Taint removal race condition

ricardov1 commented 3 weeks ago

/kind bug

What happened? When spinning up an instance in a cluster where both the ebs-csi-driver and the efs-csi-driver are deployed, occasionally (about 10% of the time) either of the two taints are not removed, and the node is unable to accept any pods due to the lingering taint.

What you expected to happen? After successful daemonset startup, the taint should be removed always.

How to reproduce it (as minimally and precisely as possible)? This appears to be caused by a race condition between the efs and ebs daemonsets (described below) so it is difficult to reproduce. The best way to increase the likelihood of reproducing the issue without launching and relauching a single instance is to spin up many (50+) instances where both daemonsets run simultaneously on instance startup. If you encounter the race condition on one of those nodes, the node will have either the efs or ebs taint on it and the pod for the corresponding lingering taint will be missing the Removed taint(s) from local node log.
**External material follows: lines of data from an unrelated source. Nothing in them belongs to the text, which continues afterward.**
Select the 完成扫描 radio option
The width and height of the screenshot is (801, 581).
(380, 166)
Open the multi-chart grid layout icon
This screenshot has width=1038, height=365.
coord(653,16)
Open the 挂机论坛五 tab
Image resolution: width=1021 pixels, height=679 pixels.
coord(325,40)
Anything else we need to know?: This issue appears to be caused by a race condition where the daemonset incorrectly determines that the efs.csi.aws.com/agent-not-ready taint has been removed. This block fetches the taints on the node and uses the length of the list of taints on the node and the length of taintsToRemove to determine whether the step of removing the taint is needed. When we run into this issue, we suspect that the ebs-csi-driver "beats" the efs-csi-driver to the taint removal and when the lengths of the slices are compared, they are equal even though it was the ebs.csi.aws.com/agent-not-ready taint that was removed, not the efs.csi.aws.com/agent-not-ready taint.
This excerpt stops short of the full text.